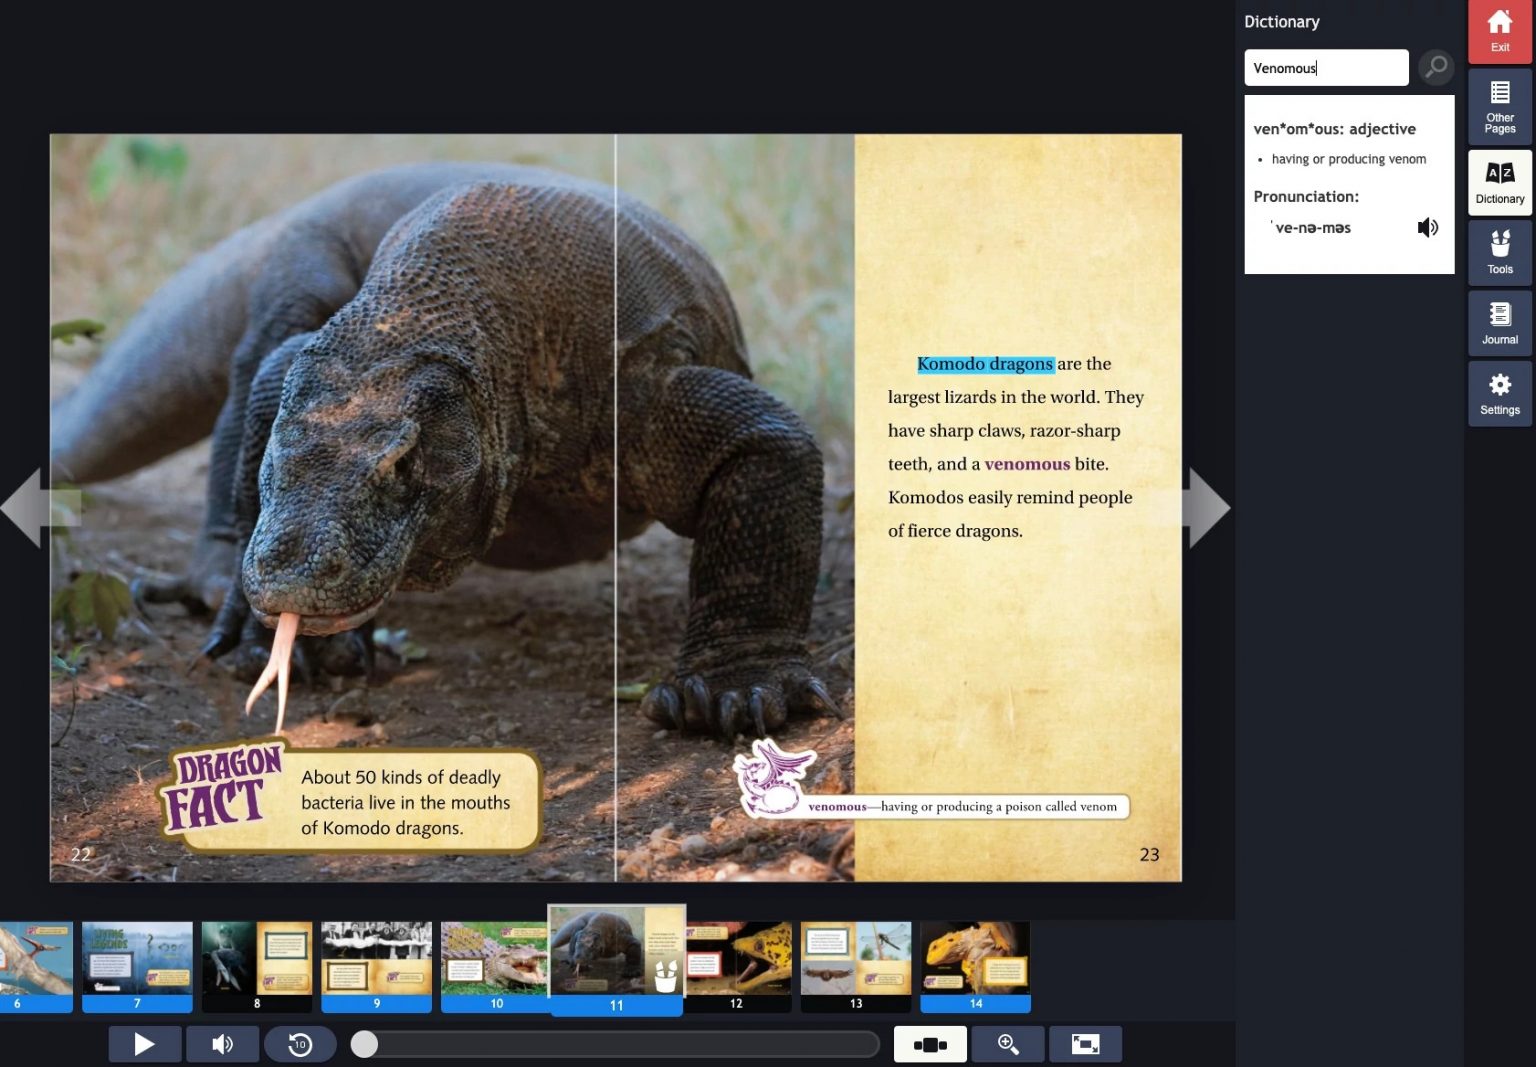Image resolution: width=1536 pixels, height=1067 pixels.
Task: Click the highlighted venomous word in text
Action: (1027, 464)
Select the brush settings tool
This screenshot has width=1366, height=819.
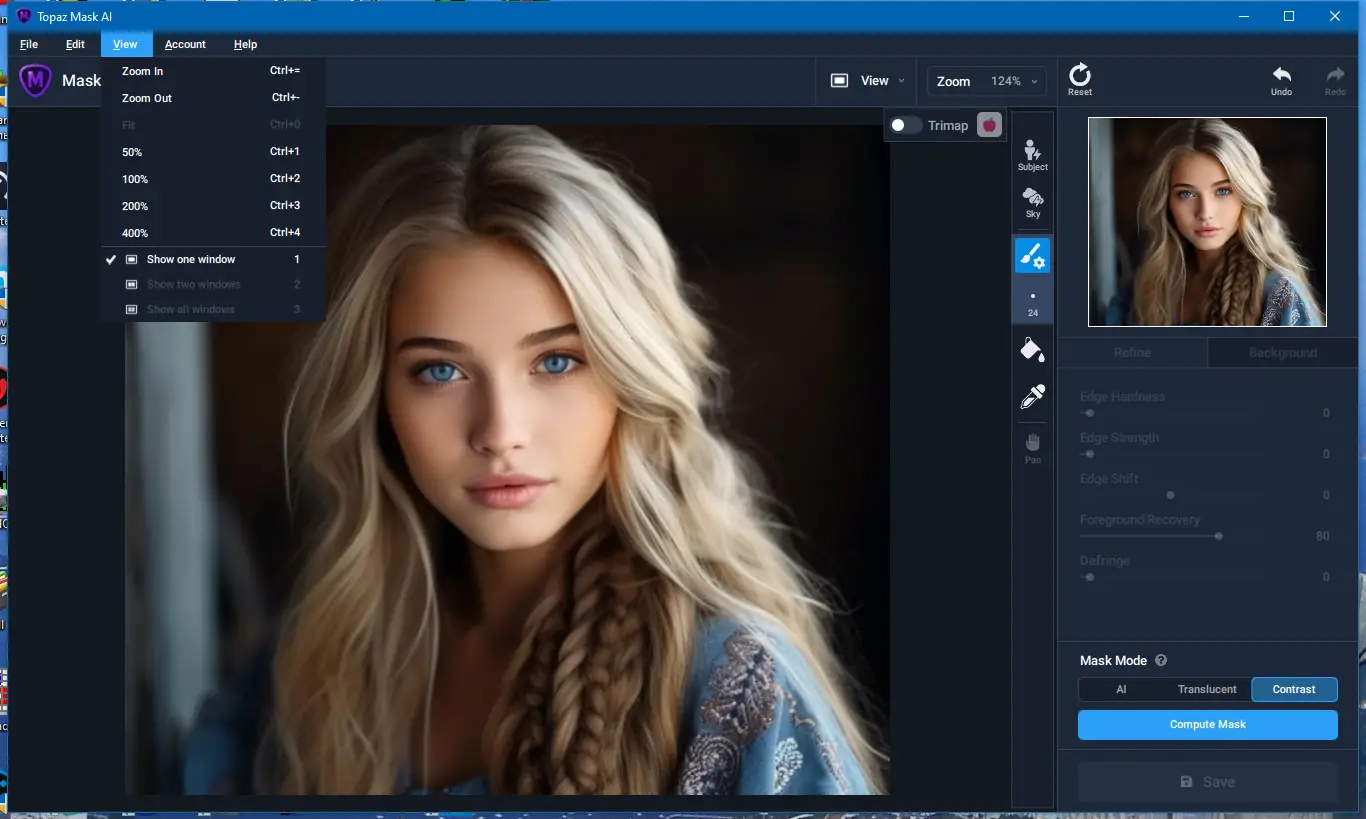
# # # #
Skip all pictures. Copy exactly the lines from the one containing "Select the brush settings tool" through the end of the records, both ends included.

Select the brush settings tool
This screenshot has width=1366, height=819.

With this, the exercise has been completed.